【ADNI】数据预处理(5)Get top k slices (pMCI_sMCI) according to CNNs

ADNI Series

1、【ADNI】数据预处理(1)SPM,CAT12

2、【ADNI】数据预处理(2)获取 subject slices

3、【ADNI】数据预处理(3)CNNs

4、【ADNI】数据预处理(4)Get top k slices according to CNNs

5、【ADNI】数据预处理(5)Get top k slices (pMCI_sMCI) according to CNNs

6、【ADNI】数据预处理(6)ADNI_slice_dataloader ||| show image


Author: Chaoqun Hou

where: hcq_research 

[ hcq@research:~/alzheimer_disease/alzheimer_disease_DL/ADNI_majority_selection/pMCI_sMCI/dataset$ ]

data: 20180407

get_top_k_slices_MCI.py

#!/usr/bin/python
# -*- coding: utf-8 -*-
import os
import re
import time
import datetime

import shutil
import random

from hcq_lib import *

train_percentage = 0.75
val_percentage = 0.2
test_percentage = 0.05


## AD/NC
# root_txt_path = "/home/hcq/alzheimer_disease/alzheimer_disease_DL/ADNI_majority_selection/AD_NC/AD_NC_GM_subject_id"
# dataset_path = os.path.join(root_txt_path, "AD_NC_GM_subject_id_20180403")

## pMCI/sMCI
root_txt_path = "/home/hcq/alzheimer_disease/alzheimer_disease_DL/ADNI_majority_selection/pMCI_sMCI/dataset"
dataset_path = os.path.join(root_txt_path, "sMCI_pMCI_GM_subject_id_20180405")

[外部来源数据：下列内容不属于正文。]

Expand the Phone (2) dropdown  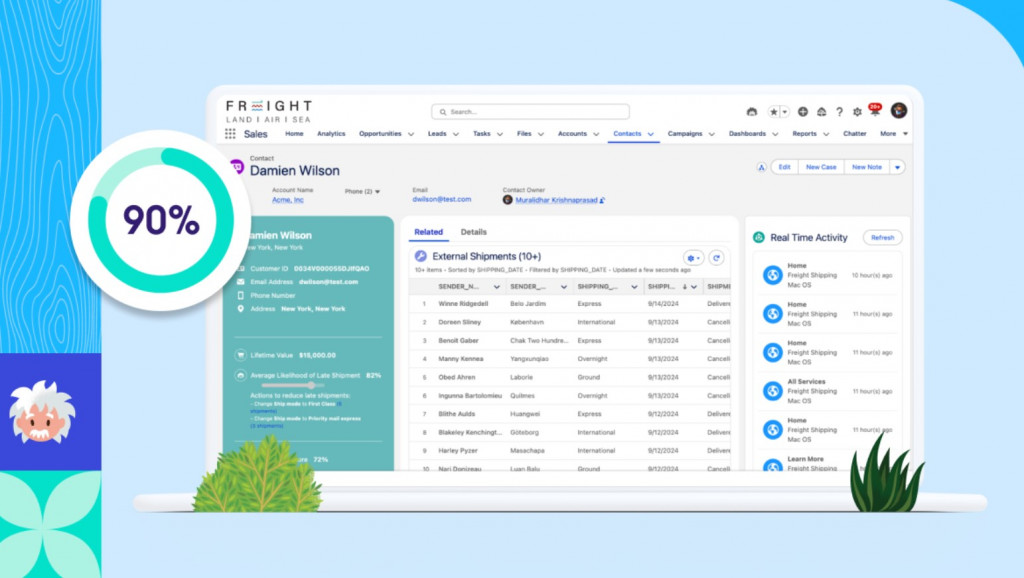(377, 191)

top_k_silces_id_txt = os.path.join(root_txt_path, "top_k_slices.txt")
log_path = os.path.join(root_txt_path, "random_log", "random_log.txt")

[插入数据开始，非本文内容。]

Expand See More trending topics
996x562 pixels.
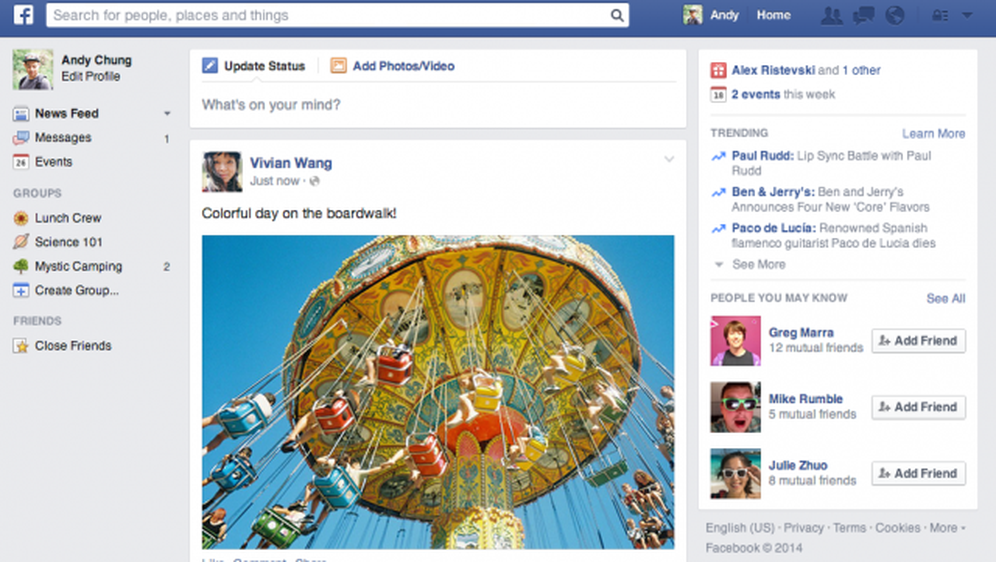point(750,264)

root_new_path = "/home/hcq/alzheimer_disease/ADNI_825/experiments_FineTunning/"
dataset_name = "majority_select_slices_folder_01_pMCI_sMCI"

def partition_slice_train_val_test(silce_txt, dataset_dir, label):

	## rules ##
	## old_name = root_path + subject_id + top_k_slices_id
	## subject_id: random select
	## top_k_slices_id: majority select by CNNs


	## step1: get the subject id and partition these subject into train/val/test folders as the ratio (7.5 : 2 : 0.05)
	## added by hcq 20180404
	train_subject_id = []
	val_subject_id = []
	test_subject_id = []

	# get subject_id list
	subject_id_list = []
	with open(silce_txt, "r") as silce_txt_list:

		for item in silce_txt_list:
			item = item.replace("\n", "")
			item = item.replace("\r", "")
			# print(item)
			subject_id = item.split('/')[3]
			if(subject_id not in subject_id_list):
				subject_id_list.append(subject_id)

	num_train = 0
	num_val = 0
	num_test = 0

	len_slice_list = len(subject_id_list)
	rondom_list = random.sample(range(0, len_slice_list), len_slice_list)
	hcq_write(log_path, True, True, "rondom_list [{}]".format(label))
	hcq_write(log_path, False, False, rondom_list)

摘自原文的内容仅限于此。